I arrive and park my car. I plug the ear phones into  my ears and put the jack thingy into my cell phone and hit random on my music player  and what comes up? The Imperial March from Star Wars, which I had no idea why it was in my phone, but sort of fit the occassion and gave me that extra boost I needed to barge into Dr.’s office and demand the attention I needed.

Turns out I have autoimmune thyroid disease and he doubled my dose of thryoid medicine. Hopefully this will help me to feel somewhat normal soon. I also mention the smoke odor I keep smelling on occasion that no one else is smelling. He, too, was concerned. He did say he’d heard it before. My other doctor said it could be tied to migraines and seizures. He was going to look it up. My tests all came back and pointed to further testing for Diabetes Insipidus so he is scheduling the water deprivation test. I am to call Thursday morning and find out when that will be – it will be soon.

Urology:

Yeah, so, this was pretty much a waste of time but needed to close my case with the pee docs. :-) It was nice, I might add, to cross a doctor off my list for a change instead of adding one to the list. But there really wasn’t anything the urologist could do for me. He couldn’t give me any bladder control meds because that would render the water dep test pointless. So, all in all, it was a quick visit.

So I have another autoimmune disease because scientist are already thinking endometriosis may be an autoimmune disease. Lovely. They also think all of this is tied to my migraines.

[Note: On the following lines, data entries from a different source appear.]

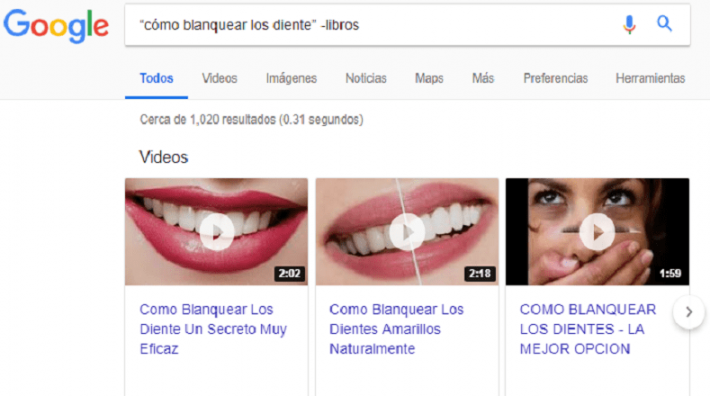Click the voice search microphone icon
The height and width of the screenshot is (396, 710).
click(x=629, y=24)
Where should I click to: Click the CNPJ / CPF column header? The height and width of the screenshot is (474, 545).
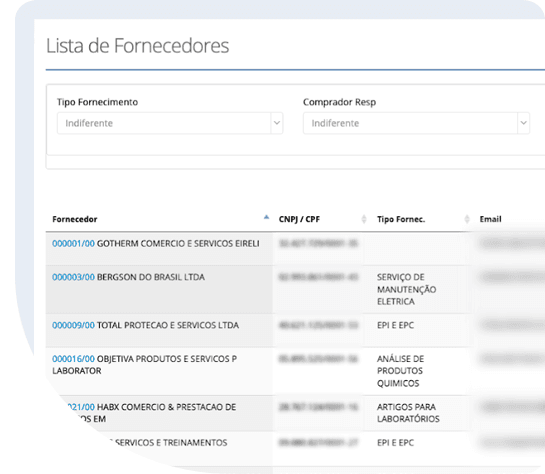point(299,219)
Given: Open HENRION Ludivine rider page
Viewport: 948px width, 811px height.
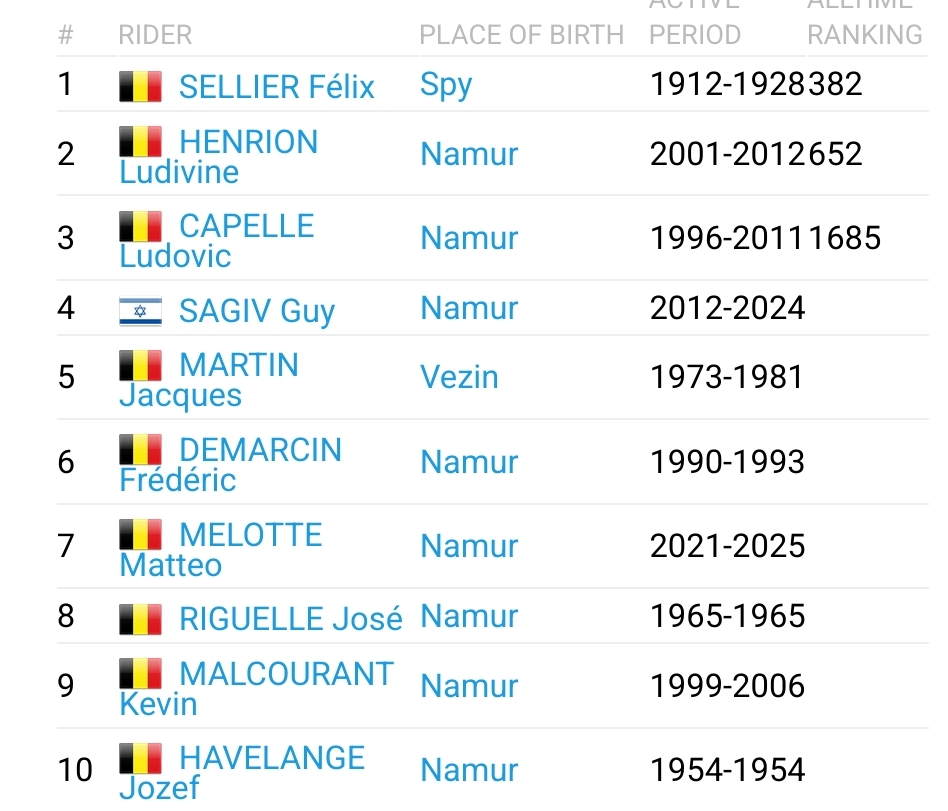Looking at the screenshot, I should [248, 143].
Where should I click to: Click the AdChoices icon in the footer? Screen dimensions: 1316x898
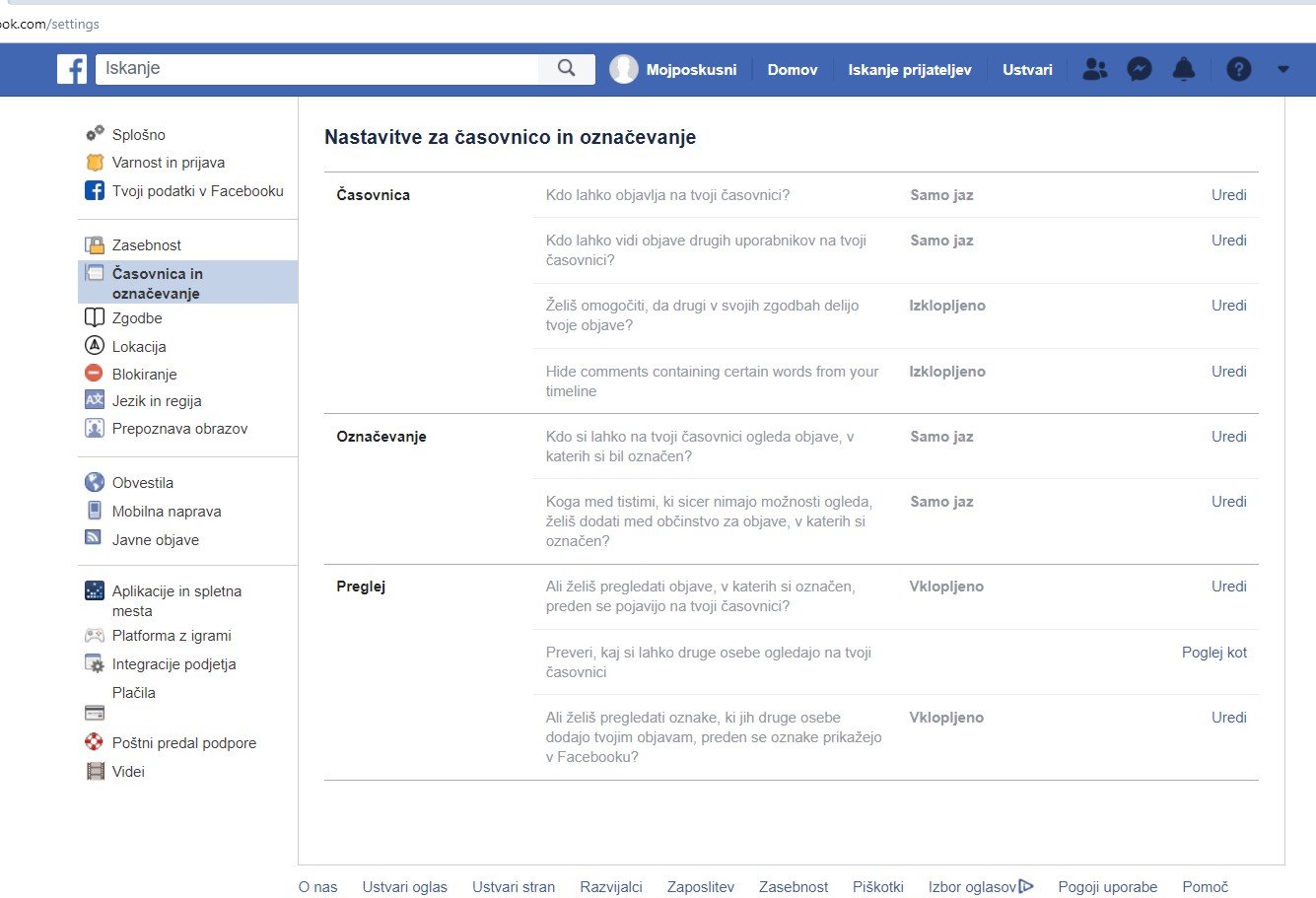1026,886
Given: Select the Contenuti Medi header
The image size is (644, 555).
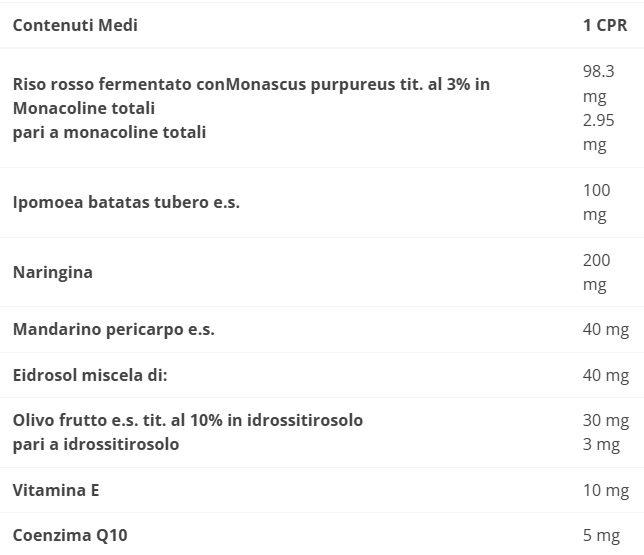Looking at the screenshot, I should click(75, 25).
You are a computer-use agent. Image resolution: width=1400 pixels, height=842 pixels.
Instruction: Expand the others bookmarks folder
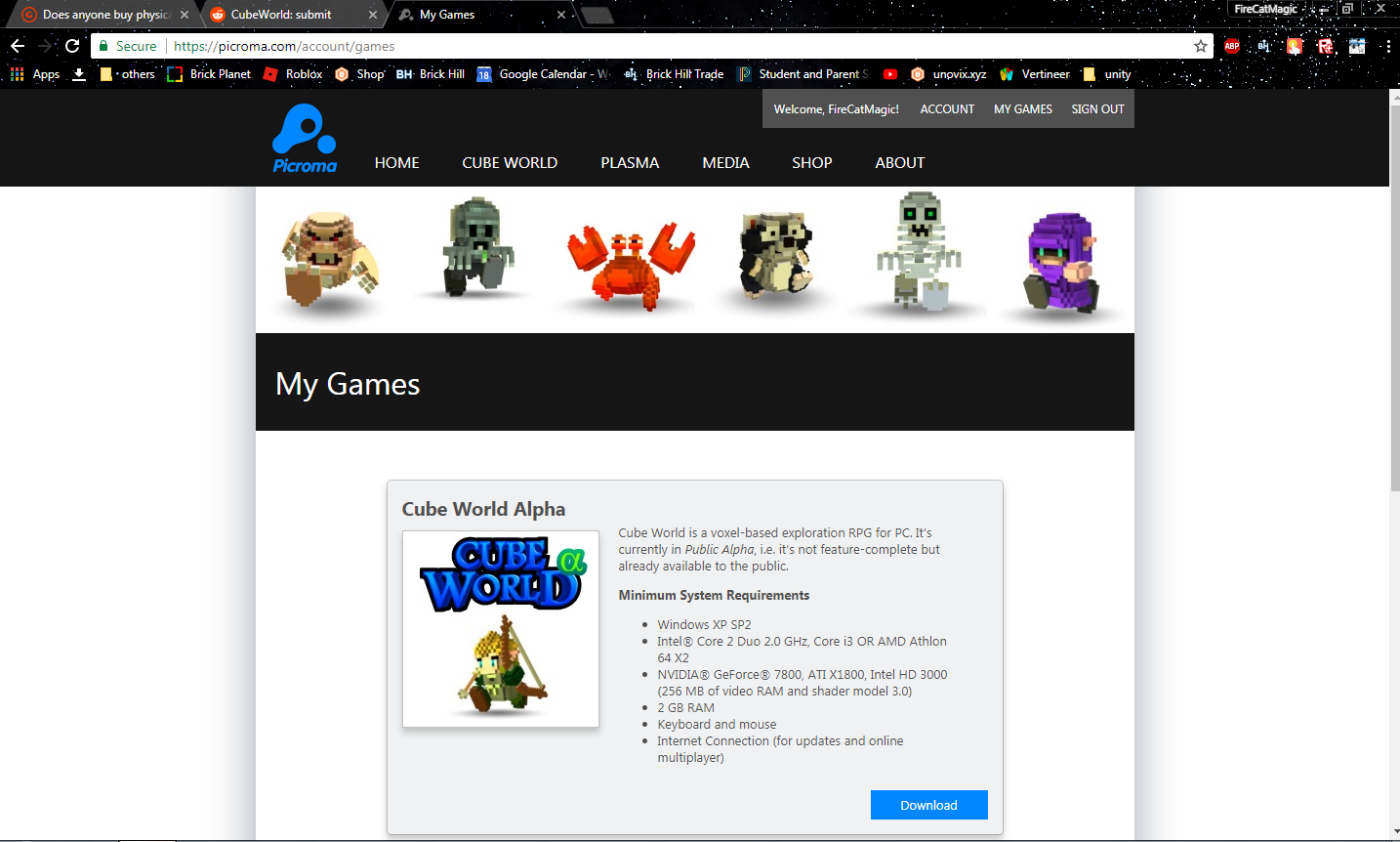[x=127, y=73]
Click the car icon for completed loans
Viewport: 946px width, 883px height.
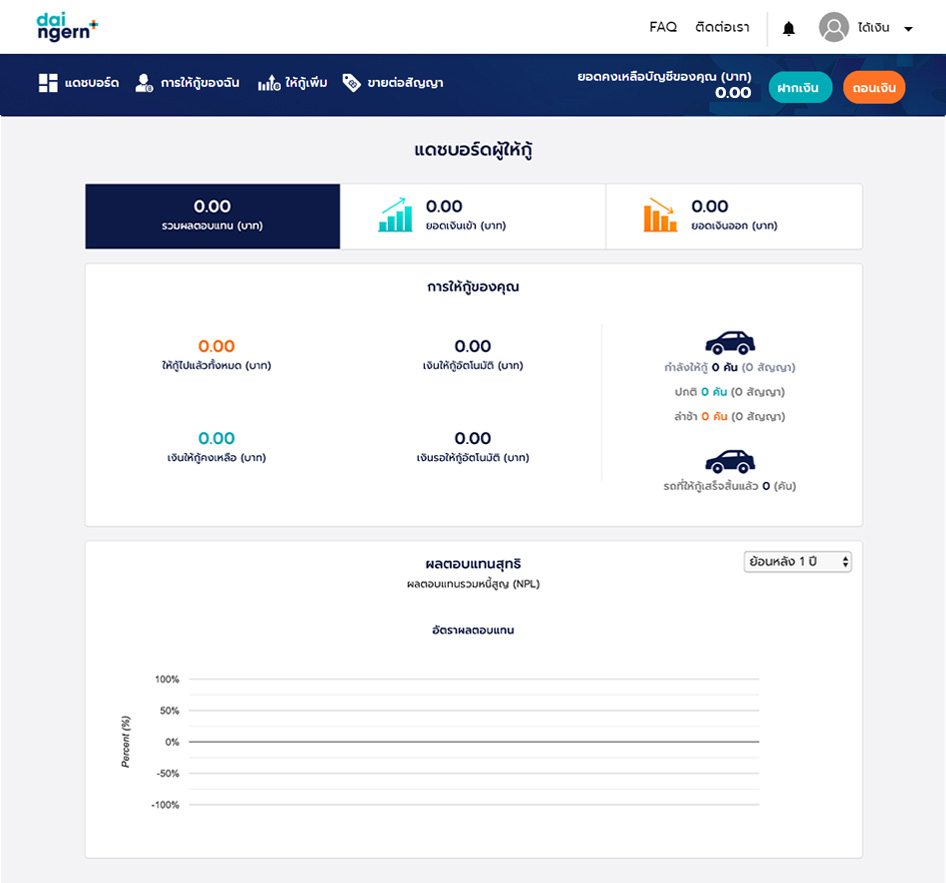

During my second trimester of pregnancy with my daughter I started passing out – sort of like I’ve been doing recently. I was refered – reluctantly – to Cardiology for a holter monitor because of my heart murmur. I was then diagnosed with dysautonomia and told to wear compression stocking, increase my salt intake and water intake. I was to take every measure possible to avoid extreme heat and dehydration. My delivery of my daughter was nothing short of traumatic. I had contractions, five minutes apart for a week before they would admit me. They finaly had to admit me because her heart rate was unstable. When they broke my water there was meconium in the fluid and was given 4 hours to deliver before a c-section. Literally 4 hours later she shot out of me like a canon ball. No one was prepared. The doctor was literally pulled from another delivery – he had to leave in the midst of sewing up a woman and they dressed him enroute. My daughter was practically out by the time he got there and he almost dropped her. She came out with one arm stretched out like under dog coming to save the day.

Holy freakin’ crap – When I looked up dysautonomia for that link above I was reading and I quote: “In other cases, the heart may race (tachycardia) for no apparent reason (known as Inappropriate sinus tachycardia),the patient may experience severe migraines regularly, or the kidneys may fail to properly retain water (diabetes insipidus).” WOW.

It’s like one huge Pandora’s box has been opened. Am I about to be cursed with another summer suffering with the compression stockings? Oy.

(I edited this post because I am finding myself jumbling things in the past days and not making sense. Doctors appointments are jumbling together. Forgive me and bear with me. I will get it all straight, eventually.)